Given exercise
Swap "Last 30 days" for "Last 7 days" in the lines between the one holding "Select Last 30 days time range" and the one holding "click(1048, 880)", inclusive. Return only those lines, with everything else unchanged.

Task inputs
┌──
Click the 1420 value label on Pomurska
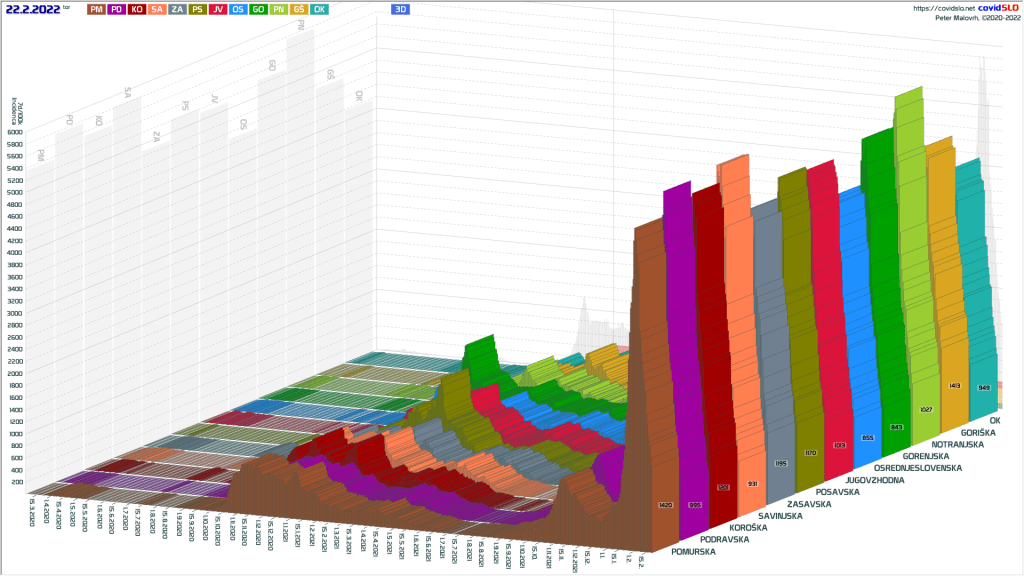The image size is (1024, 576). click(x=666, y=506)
└──
┌──
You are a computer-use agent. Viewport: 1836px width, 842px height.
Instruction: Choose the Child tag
└──
┌──
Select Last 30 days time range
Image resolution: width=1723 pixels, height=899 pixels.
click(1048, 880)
└──
Solution for this problem
Select Last 7 days time range
Image resolution: width=1723 pixels, height=899 pixels.
click(1048, 880)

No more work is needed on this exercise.